Cass. 1ère civ., 3 septembre 2025, n° 24-13.135
La contrefaçon de logiciel peut entraîner un préjudice économique considérable pour son éditeur. Mais comment déterminer concrètement le montant de l’indemnisation ? Dans un arrêt du 3 septembre 2025, la Cour de cassation apporte une précision intéressante sur l’évaluation du préjudice résultant de la reproduction d’un logiciel.
Faits
L’affaire opposait la société Lundi Matin, éditeur du logiciel de caisse « Rovercash », à La Poste. Cette dernière avait développé une application dénommée « Genius », utilisant notamment des solutions proposées par Lundi Matin. La mise en ligne de cette application avait conduit à retenir l’existence d’actes de contrefaçon du logiciel Rovercash.
La difficulté portait alors sur le calcul de l’indemnisation du préjudice patrimonial.
L’éditeur soutenait que la « masse contrefaisante » devait comprendre chaque acte de reproduction totale ou partielle du logiciel. Il revendiquait ainsi un nombre d’actes de contrefaçon sensiblement supérieur à celui retenu par la cour d’appel.
La Cour de cassation valide néanmoins la méthode retenue par les juges du fond. Ceux-ci avaient évalué le préjudice économique en tenant compte du nombre de clients utilisateurs de l’application ayant souscrit une licence.

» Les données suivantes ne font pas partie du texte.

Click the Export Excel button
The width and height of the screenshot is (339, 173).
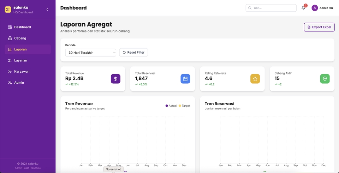[319, 27]
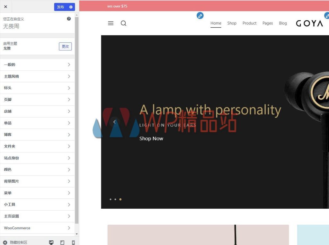Select Shop in the navigation menu
Image resolution: width=329 pixels, height=245 pixels.
tap(232, 23)
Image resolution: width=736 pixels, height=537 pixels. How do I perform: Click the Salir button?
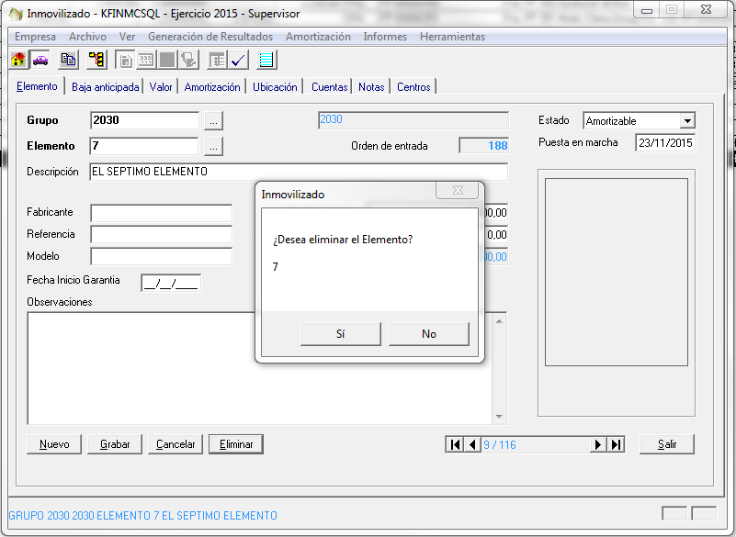coord(667,444)
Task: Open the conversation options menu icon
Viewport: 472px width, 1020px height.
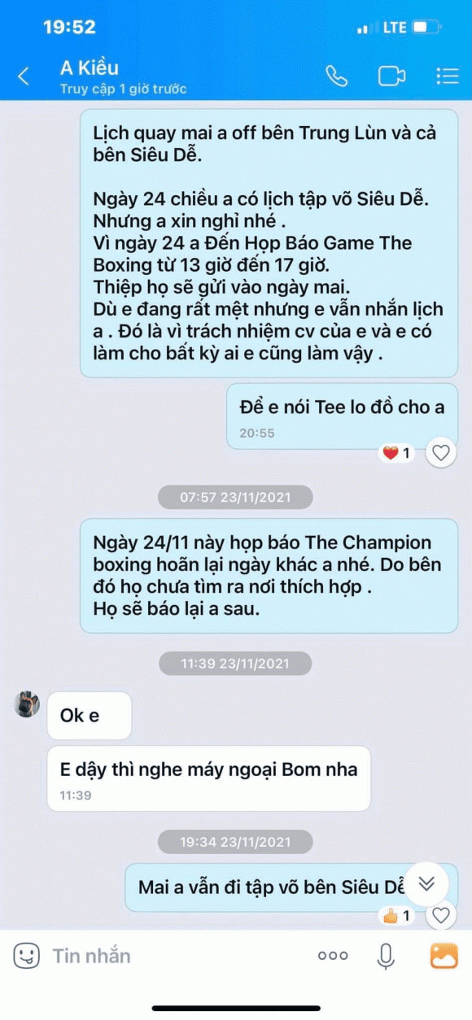Action: coord(447,76)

La condamnation de La Poste à hauteur de 291 128 euros est donc maintenue.
Cette décision rappelle une règle essentielle en matière de contrefaçon de logiciel : l’existence d’une atteinte aux droits d’auteur ne conduit pas automatiquement à retenir le nombre maximal théorique de reproductions susceptibles d’avoir été réalisées.
Le demandeur doit être en mesure de fournir des éléments permettant d’établir concrètement l’ampleur de son préjudice et son impact économique.
L’arrêt présente ainsi un intérêt particulier pour les contentieux portant sur des logiciels exploités sous forme d’applications, notamment lorsque leur utilisation implique l’intervention de nombreux utilisateurs ou clients.
Le conseil de l’avocat en propriété intellectuelle
En cas de contrefaçon de logiciel, il est essentiel de documenter très précisément la masse contrefaisante : nombre d’utilisateurs, nombre de licences, durée d’exploitation, chiffre d’affaires réalisé grâce au logiciel litigieux, économies réalisées par le contrefacteur et, plus généralement, conséquences économiques de l’exploitation illicite.
Une stratégie indemnitaire efficace doit donc être préparée dès le début du contentieux, en réunissant les éléments permettant de démontrer non seulement l’existence de la contrefaçon, mais également l’étendue du préjudice subi.
La contrefaçon d’un logiciel peut en effet porter à la fois sur les droits patrimoniaux de l’auteur, sur les revenus tirés de son exploitation et, selon les circonstances, sur les investissements réalisés par son éditeur.